Pétrole, gaz, mines, transport, logistique… La banque africaine d’Oman créée à Luanda se focalise sur des secteurs clés. Une offensive financière promise au-delà des frontières angolaises et qui cible les majors. Au-delà du commercial, le Sultanat qui s’est taillé un profil de médiateur au Moyen-Orient, pousse les pions de sa diplomatie économique africaine dans un contexte international critique.
Désormais opérationnelle, la banque africaine d’Oman (BAO) a lancé ses activités dans la capitale angolaise ce 20 avril, sous la direction générale du financier portugais António Dinis Mendes, annoncent les autorités du sultanat moyen-oriental. Rompue aux activités transactionnelles, au financement du commerce international, aux opérations de change, à la gestion de trésorerie et au conseil financier, cette banque d’affaires cible surtout les multinationales et investisseurs internationaux intéressés ou déjà actifs en Angola dont la liste fait apparaître le français TotalEnergies, l’italien Eni, les américains Chevron et ExxonMobil, l’anglo-australien Rio Tinto ou l’émirati AD Ports. « La création de la Banque africaine d’Oman (ABO) incarne les principes de la diplomatie économique définis par Sa Majesté le Sultan Haitham bin Tarik, visant à renforcer la présence économique et d’investissement d’Oman à l’international », déclare Sayyid Theyazin bin Haitham Al Said, Vice-Premier ministre omanais chargé des affaires économiques.
Pour des relations économiques « durables »

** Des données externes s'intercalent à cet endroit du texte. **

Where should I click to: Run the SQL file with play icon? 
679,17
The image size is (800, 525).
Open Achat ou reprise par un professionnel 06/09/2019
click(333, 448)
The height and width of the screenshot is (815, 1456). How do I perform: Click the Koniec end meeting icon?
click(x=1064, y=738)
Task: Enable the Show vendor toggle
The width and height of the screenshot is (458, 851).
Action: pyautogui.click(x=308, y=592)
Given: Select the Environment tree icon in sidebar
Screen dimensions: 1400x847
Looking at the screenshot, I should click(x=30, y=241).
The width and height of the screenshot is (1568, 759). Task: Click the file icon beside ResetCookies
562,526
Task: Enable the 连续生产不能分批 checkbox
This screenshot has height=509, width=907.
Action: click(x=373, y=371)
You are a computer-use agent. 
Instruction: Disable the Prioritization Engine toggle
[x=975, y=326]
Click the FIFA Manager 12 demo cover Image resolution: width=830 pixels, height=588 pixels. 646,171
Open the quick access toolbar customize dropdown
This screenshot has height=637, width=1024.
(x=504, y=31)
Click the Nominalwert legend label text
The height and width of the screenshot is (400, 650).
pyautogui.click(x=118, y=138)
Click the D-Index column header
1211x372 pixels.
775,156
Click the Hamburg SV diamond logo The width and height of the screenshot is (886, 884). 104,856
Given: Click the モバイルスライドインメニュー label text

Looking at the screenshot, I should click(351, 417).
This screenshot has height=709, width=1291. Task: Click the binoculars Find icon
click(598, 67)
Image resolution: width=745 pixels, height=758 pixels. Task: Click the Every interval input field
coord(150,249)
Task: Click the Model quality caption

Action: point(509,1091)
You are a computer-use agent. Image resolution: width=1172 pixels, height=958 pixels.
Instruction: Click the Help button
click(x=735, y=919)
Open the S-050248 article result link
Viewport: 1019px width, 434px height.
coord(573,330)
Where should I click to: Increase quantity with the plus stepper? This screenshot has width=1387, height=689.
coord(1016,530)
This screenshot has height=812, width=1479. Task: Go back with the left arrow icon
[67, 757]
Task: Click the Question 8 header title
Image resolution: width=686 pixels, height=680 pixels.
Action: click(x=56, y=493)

La nouvelle banque d’affaires entend couvrir un certain nombre de secteurs jugés prioritaires et d’avenir en Angola et en Afrique : l’énergie en particulier le pétrole, le gaz, les mines, les infrastructures, le transport et logistique, les biens de consommation, etc. Considérant cette initiative comme « une pierre angulaire d’un partenariat économique durable entre Oman et l’Afrique », Abdulsalam bin Mohammed Al Murshidi, Président de l’Autorité d’investissement d’Oman, assure : « ce projet dépasse le cadre d’un simple établissement bancaire : il s’agit d’une plateforme financière intégrée destinée à renforcer les flux de capitaux, le commerce et les investissements entre le Sultanat d’Oman et le continent africain ».
Entouré notamment des Emirats arabes unis et de l’Arabie Saoudite, Oman comme ses voisins du Golfe roule grâce à son pétrole, dont les réserves sont classées 24ème au monde derrière la Norvège, le Mexique, le Soudan et l’Inde. En 2021, le sultanat a lancé sa Vision 2040 qui vise non seulement à diversifier l’économie, mais aussi à renforcer l’intégration mondiale du pays notamment via l’investissement dans les pays émergents, notamment ceux d’Afrique.